On Thu, May 04, 2006 at 01:32:45 -0400, Greg Stark <gsstark@mit.edu> wrote:
> Bruno Wolff III <bruno@wolff.to> writes:
>
> > On Thu, May 04, 2006 at 00:05:16 -0400,
> > Greg Stark <gsstark@mit.edu> wrote:
> > > Bruno Wolff III <bruno@wolff.to> writes:
> > >
> > > > > Whereas it shouldn't be hard to prove that this is equivalent:
> > > > >
> > > > > stark=> explain select col1 from test group by upper(col1),col1 order by upper(col1);
> > > > > QUERY PLAN
> > > > > ---------------------------------------------------------------------
> > > > > Group (cost=88.50..98.23 rows=200 width=32)
> > > > > -> Sort (cost=88.50..91.58 rows=1230 width=32)
> > > > > Sort Key: upper(col1), col1
> > > > > -> Seq Scan on test (cost=0.00..25.38 rows=1230 width=32)
> > > > > (4 rows)
> > > >
> > > > I don't think you can assume that that will be true for any locale.

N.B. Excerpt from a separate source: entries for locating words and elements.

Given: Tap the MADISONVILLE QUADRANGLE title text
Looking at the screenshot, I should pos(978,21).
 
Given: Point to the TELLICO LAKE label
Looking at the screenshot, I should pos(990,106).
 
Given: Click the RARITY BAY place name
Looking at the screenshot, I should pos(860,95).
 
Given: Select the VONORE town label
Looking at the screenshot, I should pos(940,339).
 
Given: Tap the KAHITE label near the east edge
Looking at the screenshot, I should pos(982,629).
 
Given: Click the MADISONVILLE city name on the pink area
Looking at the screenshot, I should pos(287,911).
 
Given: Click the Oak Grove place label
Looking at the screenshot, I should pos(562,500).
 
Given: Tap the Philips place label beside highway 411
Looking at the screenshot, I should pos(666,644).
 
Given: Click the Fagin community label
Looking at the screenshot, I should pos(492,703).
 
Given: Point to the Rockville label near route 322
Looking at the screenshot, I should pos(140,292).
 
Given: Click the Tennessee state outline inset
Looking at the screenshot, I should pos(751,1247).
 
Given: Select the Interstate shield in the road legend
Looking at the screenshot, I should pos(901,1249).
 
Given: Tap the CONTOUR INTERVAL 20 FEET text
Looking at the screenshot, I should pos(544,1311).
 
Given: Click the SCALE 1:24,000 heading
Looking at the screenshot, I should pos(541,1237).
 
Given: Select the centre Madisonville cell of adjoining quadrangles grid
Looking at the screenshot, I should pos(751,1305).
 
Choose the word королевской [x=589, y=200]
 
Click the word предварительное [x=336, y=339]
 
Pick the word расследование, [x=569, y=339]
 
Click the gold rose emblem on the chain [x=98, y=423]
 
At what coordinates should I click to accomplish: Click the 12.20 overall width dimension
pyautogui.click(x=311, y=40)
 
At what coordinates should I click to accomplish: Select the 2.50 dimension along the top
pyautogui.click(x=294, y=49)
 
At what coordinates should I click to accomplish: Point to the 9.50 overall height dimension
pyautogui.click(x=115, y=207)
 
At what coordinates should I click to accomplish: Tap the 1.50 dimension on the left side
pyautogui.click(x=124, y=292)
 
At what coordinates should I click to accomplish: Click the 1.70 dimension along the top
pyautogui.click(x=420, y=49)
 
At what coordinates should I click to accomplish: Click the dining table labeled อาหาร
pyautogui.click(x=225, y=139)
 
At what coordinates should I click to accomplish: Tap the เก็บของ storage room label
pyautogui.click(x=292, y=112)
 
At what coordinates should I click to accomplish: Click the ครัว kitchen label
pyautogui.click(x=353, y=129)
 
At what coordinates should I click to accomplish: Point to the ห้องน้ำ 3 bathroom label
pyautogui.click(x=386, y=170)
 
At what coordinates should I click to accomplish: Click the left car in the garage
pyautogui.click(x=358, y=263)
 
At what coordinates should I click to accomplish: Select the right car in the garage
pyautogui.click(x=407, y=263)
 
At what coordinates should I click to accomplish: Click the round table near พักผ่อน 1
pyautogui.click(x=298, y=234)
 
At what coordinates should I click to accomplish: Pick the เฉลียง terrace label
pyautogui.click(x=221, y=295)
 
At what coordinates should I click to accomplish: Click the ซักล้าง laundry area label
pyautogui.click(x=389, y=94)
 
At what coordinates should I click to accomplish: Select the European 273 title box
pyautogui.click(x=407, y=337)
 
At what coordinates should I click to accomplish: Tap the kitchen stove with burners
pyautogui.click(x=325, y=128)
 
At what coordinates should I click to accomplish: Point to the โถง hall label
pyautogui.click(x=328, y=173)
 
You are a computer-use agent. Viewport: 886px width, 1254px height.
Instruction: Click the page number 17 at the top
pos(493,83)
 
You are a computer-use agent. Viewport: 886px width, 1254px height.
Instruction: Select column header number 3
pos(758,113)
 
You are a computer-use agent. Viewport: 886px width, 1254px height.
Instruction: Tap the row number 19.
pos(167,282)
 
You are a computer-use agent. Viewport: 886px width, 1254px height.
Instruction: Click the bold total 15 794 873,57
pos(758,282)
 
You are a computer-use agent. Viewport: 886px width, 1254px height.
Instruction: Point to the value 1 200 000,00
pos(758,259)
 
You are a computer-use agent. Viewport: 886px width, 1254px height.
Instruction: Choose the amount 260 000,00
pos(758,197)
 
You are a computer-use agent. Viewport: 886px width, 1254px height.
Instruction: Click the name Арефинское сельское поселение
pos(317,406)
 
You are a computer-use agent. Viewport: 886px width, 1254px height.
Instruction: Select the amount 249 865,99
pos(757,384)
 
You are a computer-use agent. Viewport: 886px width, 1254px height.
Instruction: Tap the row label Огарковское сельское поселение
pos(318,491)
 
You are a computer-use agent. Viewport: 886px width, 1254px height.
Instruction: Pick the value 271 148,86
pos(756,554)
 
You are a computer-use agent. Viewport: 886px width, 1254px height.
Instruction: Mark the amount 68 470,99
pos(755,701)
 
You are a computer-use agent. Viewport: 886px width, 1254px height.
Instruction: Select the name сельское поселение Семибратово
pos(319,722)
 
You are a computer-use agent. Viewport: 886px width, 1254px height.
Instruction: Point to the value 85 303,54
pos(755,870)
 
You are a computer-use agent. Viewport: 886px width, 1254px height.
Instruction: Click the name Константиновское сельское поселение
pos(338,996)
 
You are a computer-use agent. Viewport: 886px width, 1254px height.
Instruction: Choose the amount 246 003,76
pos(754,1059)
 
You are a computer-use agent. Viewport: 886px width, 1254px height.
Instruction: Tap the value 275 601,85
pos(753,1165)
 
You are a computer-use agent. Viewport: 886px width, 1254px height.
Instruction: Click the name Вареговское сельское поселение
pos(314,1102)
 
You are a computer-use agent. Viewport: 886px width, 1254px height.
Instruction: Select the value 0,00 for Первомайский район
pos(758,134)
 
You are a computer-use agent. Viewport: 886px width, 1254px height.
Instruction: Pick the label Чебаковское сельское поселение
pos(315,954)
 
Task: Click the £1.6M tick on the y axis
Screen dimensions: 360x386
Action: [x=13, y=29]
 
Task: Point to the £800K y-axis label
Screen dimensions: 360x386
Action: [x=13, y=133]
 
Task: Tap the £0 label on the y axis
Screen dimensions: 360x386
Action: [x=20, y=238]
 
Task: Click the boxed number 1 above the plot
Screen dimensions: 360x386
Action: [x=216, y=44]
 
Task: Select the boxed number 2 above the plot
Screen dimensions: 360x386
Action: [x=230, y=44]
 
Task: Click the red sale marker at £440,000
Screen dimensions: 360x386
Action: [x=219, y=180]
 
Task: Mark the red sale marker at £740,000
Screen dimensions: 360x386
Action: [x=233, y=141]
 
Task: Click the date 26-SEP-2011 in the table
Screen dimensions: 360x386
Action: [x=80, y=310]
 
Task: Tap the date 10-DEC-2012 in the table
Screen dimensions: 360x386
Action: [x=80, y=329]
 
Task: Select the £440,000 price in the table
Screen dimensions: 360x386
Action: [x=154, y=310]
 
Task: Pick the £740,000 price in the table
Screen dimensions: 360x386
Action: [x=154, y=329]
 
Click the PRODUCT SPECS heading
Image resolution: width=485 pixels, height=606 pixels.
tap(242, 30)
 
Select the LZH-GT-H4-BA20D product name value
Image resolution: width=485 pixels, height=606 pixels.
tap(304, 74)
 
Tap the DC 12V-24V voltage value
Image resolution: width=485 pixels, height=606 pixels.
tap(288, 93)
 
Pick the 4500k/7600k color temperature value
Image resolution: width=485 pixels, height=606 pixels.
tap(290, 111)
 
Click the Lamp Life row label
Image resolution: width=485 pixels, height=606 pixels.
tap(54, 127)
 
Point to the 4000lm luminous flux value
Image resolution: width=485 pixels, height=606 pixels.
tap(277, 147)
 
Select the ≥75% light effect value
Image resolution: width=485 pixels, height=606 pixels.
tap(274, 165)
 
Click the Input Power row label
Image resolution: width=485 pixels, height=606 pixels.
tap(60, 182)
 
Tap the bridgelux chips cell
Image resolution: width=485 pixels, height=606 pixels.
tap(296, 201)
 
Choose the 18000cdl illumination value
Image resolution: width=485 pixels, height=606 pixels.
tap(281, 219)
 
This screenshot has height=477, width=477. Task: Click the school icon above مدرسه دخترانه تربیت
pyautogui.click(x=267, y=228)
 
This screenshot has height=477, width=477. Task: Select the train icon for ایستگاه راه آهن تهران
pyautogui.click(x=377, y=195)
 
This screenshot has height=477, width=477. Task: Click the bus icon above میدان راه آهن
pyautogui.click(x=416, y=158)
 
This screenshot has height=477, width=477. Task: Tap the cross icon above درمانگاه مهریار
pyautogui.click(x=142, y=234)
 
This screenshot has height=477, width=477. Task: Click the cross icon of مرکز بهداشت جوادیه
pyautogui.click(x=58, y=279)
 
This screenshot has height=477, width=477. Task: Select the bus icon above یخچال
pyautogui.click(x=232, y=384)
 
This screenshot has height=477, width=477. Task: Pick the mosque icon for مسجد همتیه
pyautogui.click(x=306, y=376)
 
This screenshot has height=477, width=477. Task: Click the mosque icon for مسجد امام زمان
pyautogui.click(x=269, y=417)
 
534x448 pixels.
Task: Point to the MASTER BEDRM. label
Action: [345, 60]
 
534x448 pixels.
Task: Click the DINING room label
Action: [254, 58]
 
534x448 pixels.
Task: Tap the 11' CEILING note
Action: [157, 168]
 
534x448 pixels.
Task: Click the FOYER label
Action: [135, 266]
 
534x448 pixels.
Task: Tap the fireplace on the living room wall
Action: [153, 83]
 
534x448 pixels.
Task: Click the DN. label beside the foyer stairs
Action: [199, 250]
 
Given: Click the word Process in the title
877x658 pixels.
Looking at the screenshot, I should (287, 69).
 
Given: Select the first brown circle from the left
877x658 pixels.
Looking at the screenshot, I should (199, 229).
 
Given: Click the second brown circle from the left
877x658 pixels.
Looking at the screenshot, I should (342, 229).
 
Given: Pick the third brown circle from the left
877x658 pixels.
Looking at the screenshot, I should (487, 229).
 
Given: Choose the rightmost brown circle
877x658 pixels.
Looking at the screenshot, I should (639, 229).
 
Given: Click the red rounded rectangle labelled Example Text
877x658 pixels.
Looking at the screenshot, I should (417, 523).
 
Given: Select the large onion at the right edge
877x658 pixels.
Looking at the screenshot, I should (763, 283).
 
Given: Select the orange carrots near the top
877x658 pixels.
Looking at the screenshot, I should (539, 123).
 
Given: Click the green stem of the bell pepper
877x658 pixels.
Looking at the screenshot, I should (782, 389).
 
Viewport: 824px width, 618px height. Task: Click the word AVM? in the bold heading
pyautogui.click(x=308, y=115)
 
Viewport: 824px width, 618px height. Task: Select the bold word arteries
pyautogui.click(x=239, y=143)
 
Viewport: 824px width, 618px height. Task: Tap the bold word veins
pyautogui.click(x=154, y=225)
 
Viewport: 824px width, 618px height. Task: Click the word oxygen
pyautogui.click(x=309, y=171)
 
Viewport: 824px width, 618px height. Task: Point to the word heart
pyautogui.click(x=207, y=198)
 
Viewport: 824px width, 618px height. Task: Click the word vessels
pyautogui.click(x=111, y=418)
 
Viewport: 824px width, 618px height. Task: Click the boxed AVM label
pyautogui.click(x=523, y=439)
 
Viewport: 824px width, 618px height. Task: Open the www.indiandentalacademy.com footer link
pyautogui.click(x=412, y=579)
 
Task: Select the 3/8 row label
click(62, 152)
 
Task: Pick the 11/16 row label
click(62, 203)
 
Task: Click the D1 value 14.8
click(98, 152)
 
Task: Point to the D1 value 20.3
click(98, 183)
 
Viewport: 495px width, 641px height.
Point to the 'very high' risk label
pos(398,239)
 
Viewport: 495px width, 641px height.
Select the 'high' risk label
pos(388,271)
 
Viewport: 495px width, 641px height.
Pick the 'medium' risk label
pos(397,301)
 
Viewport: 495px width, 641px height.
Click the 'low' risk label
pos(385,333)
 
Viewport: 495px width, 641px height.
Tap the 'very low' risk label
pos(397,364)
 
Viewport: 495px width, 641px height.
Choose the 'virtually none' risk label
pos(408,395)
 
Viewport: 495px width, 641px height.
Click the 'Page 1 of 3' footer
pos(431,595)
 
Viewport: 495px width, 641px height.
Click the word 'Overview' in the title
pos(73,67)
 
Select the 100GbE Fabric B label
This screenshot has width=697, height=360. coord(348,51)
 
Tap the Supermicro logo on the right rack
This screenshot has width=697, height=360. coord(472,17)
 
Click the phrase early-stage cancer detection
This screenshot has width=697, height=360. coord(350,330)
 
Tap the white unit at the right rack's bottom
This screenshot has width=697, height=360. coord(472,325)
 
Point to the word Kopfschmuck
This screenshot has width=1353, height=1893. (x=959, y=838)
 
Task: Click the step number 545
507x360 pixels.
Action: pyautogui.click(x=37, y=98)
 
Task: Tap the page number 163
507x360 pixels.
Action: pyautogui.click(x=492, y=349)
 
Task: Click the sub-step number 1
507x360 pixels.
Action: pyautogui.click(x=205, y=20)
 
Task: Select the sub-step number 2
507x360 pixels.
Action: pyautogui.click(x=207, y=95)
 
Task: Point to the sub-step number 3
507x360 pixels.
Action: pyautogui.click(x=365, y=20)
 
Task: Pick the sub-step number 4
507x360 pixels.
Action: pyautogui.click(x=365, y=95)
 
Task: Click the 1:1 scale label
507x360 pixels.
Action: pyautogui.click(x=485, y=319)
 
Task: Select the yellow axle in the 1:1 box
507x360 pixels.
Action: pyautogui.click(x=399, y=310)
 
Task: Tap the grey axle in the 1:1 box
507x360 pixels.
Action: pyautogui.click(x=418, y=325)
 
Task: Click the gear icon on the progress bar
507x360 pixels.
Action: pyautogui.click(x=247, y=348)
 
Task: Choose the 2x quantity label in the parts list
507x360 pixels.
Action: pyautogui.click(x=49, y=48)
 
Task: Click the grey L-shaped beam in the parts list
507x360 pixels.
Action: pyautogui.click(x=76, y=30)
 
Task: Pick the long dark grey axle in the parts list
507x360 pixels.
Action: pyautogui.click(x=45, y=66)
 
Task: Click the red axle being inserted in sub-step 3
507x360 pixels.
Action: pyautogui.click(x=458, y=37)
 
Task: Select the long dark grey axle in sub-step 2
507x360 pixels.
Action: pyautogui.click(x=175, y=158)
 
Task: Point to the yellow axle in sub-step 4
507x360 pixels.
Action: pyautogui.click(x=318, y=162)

If there
> > > > are two different characters that both have the same uppercase version, this
> > > > will break things.
> > >
> > > No it won't.
> >
> > Sure it will, because when you do the group by you will get a different
> > number of groups. When grouping by the original characters you will get
> > separate groups for characters that have the same uppercase character, where
> > as when grouing by the uppercased characters you won't.
>
> But grouping on *both* will produce the same groups as grouping on the
> original characters alone.
OK, I misssed that. My brain only saw upper(col) and not the immediately
following ,col1.
I aggree that grouping by col1 and upper(col1), col1 will give you the same
groups. And hence the queries should be equivalent.